Dynamic range and LUT’s

Let’s discuss Dynamic range and LUTs (Look Up Tables) and look at what happens when you import your captured data into an editing suite and then edit your captured footage. There are many fundamental considerations that must be respected.

A dynamic range is the range of tones in a scene, or within the captured data. Just consider it as the range of tones in whatever medium it applies to.

In the video editing workflow can be contained to four main areas.

1 – Dynamic Range of the Scene

The dynamic range of a scene being recorded  is dependent only upon the range of light and the subject contrast within the scene. A bright sunny day will be a scene with a high dynamic range as bright sunlight provides bright highlights and deep shadows.

The dynamic range of a scene under a thick clouded sky will be far less: highlights are not as bright and shadows are not as deep in comparison to the sunny day. On a studio shoot with artificial lighting, the dynamic range of the scene is governed by the lighting upon the scene.

Let’s make an indicative evaluation of some everyday examples.

Image Above: An everyday scene under cloud cover, a full cloudy overcast day and a bright sunny day.

You will notice the overcast day is the smallest dynamic range and the sunny day is the largest. Your camera should be able to record this data. Note – These examples do not apply to extreme lighting conditions.

2 – Dynamic Range of the Camera

The dynamic range of a camera can be described as the gamut, or the range of light that a camera can capture (record).

From the darkest tone (blacks) to the lightest tone (whites or highlights) a camera only has a set ability to record a range of these tones.  Professional cameras capture a far greater range of light  than amateur or pro-sumer cameras. Similar to audio recordings, from the quietest to loudest sound, both are what we call the dynamic range, or the ability of the recording device.

In the ideal world it would be perfect if the dynamic range of the scene exactly matched the dynamic range of the camera. This is rarely the case however.

In most situations the dynamic range of the scene is smaller than the camera’s ability and therefore it fits well within the capturing range of the camera.

If the dynamic range of the scene is larger than what your camera can capture, then you will lose information at one or both ends of the spectrum. You may lose highlight or shadow detail or both.

The dynamic range of the camera will just about always be smaller than the editing software dynamic range.

Which brings us to a third dynamic range.

3 – Dynamic range of Editing Software.

As all videos require some form of editing then the dynamic range of the editing software is paramount and is the aim of an accurate LUT.

Typically, professional editing software suites will have very large dynamic spaces. These are known as synthetic spaces and are governed by color spaces and codec technology. These are typically much larger dynamic spaces than what a camera can record.

The reason for this is simple. The larger the dynamic ability of an editing space, the greater expansion of tones and color and therefore, better quality of the final output.

4 – Output Dynamic Range

There is a fourth dynamic range in this equation and that is your output dynamic range.
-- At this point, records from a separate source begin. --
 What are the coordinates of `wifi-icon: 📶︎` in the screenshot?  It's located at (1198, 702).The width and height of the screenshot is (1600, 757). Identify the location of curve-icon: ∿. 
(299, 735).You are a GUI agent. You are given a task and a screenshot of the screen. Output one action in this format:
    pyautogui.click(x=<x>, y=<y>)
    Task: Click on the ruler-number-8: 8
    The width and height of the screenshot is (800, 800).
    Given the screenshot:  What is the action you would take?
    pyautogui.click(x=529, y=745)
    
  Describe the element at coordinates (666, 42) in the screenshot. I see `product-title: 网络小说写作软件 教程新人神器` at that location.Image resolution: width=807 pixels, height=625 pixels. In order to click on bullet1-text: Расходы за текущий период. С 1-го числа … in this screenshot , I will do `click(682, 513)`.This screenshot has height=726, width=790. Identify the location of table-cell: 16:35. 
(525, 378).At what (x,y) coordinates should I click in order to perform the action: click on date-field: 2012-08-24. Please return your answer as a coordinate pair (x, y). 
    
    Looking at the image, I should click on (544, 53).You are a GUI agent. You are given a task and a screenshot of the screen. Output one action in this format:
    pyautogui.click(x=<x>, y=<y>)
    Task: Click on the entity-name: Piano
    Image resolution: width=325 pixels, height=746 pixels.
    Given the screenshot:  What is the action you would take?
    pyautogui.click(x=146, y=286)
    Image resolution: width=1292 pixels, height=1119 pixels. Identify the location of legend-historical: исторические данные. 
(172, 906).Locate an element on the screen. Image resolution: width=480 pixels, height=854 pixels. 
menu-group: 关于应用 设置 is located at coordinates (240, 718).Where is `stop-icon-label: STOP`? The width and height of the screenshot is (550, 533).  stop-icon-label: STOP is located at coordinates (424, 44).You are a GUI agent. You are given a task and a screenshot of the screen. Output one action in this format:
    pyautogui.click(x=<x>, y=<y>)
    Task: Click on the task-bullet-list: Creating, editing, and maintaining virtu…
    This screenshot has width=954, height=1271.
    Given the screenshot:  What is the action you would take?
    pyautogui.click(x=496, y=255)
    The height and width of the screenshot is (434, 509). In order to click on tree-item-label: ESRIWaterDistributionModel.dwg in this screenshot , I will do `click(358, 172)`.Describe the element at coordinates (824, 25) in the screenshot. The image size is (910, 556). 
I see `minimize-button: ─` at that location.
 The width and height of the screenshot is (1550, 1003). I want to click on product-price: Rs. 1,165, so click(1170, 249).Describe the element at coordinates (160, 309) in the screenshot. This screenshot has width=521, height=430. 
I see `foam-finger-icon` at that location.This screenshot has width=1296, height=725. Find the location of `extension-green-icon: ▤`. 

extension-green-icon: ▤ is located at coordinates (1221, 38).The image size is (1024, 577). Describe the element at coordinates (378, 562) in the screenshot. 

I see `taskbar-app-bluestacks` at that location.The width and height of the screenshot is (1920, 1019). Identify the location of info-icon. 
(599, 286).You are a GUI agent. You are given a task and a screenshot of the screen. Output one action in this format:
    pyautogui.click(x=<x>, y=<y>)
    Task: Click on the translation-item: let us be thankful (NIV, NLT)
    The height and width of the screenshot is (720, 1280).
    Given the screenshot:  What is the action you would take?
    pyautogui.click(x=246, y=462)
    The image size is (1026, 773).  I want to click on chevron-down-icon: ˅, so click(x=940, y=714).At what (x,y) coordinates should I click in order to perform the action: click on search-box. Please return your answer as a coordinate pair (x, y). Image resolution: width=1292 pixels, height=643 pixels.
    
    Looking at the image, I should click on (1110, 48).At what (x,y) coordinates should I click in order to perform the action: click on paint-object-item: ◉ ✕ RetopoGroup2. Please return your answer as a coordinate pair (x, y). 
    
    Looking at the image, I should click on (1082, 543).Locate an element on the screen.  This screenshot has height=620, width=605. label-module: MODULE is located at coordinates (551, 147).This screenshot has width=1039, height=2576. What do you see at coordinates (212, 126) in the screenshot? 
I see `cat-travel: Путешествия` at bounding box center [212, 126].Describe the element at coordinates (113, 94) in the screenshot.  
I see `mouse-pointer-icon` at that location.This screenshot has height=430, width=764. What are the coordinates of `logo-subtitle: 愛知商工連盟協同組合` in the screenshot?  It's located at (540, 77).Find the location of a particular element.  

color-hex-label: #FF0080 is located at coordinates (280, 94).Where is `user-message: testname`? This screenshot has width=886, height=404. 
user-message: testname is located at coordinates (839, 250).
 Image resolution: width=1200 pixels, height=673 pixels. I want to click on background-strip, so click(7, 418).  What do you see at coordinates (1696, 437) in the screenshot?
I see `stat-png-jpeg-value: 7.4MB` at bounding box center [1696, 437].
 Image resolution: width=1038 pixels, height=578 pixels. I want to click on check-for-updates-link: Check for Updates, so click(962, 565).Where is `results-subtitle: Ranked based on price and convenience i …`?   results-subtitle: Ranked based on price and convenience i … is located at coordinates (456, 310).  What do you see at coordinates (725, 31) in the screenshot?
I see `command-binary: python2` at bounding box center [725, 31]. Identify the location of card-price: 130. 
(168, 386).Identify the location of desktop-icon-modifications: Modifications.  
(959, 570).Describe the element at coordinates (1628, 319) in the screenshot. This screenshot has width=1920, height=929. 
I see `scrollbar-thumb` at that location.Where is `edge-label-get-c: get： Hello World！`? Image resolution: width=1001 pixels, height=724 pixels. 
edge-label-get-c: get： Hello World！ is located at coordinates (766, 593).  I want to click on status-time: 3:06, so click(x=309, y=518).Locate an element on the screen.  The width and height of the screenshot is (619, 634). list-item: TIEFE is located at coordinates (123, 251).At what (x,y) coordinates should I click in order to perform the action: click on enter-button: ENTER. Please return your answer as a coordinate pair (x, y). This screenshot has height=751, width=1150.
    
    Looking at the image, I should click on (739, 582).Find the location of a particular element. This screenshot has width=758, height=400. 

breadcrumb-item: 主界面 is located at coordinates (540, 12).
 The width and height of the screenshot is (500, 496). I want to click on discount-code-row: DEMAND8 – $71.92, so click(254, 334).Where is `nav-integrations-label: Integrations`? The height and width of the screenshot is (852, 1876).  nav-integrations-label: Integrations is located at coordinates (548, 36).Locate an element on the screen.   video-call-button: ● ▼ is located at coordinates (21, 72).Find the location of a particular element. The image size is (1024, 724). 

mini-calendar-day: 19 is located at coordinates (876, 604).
This can be online video spaces such as Vimeo and Youtube which are quite small, or the larger output spaces using codec spaces like Pro-res and so forth for cinematic reproduction. Fortunately, the same editing suite that provides that large editing space for editing your video, also has the ability to convert that data for output to multiple choices for viewing.

Of the four dynamic ranges in the workflow, we are mostly concerned with two: the dynamic range of the captured scene, and how the editing software suite changes that captured dynamic range via a LUT to fully fill and fit within its own dynamic range.

This is the role of an accurate LUT. A Lut will change and modify your captured data to fit into the dynamic range of the editing suite. If the LUT is accurate you will have the perfect data for editing. If the LUT is inaccurate then you will not have perfect editing data. Unfortunateley the majority of pre-packaged LUTs are not accurate at all.

An accurate LUT is vital for your editing and your output.

Confused yet? It’s okay if you are. If not, fantastic!

See below:

A Typical scenario above, where the captured data is smaller than the editing software’s range and ability.

From here, we apply a Look Up Table – LUT – to expand the captured date to the full range of the editing software.

When the LUT is applied, the dynamic range of the captured data and its color, is fully realised to fit into the software suites dynamic range.

NOTE – After the application of the LUT and depending which LUT you use, you may wish to refine and edit your footage further, or select a Specialised LUT that renders your footage as complete and final, and ready for output.

Tip – if the dynamic range of the original scene fits into the dynamic range of the camera then you are starting off very well. If the dynamic range of the scene exceeds the ability of the camera, then there is a risk of date being lost because it hasn’t been recorded.

Tip – Exposure – Accurate exposure is essential for superior quality outputs, but even with incorrect exposure we can still make great outputs, but always treat exposure of your original scene with the utmost respect.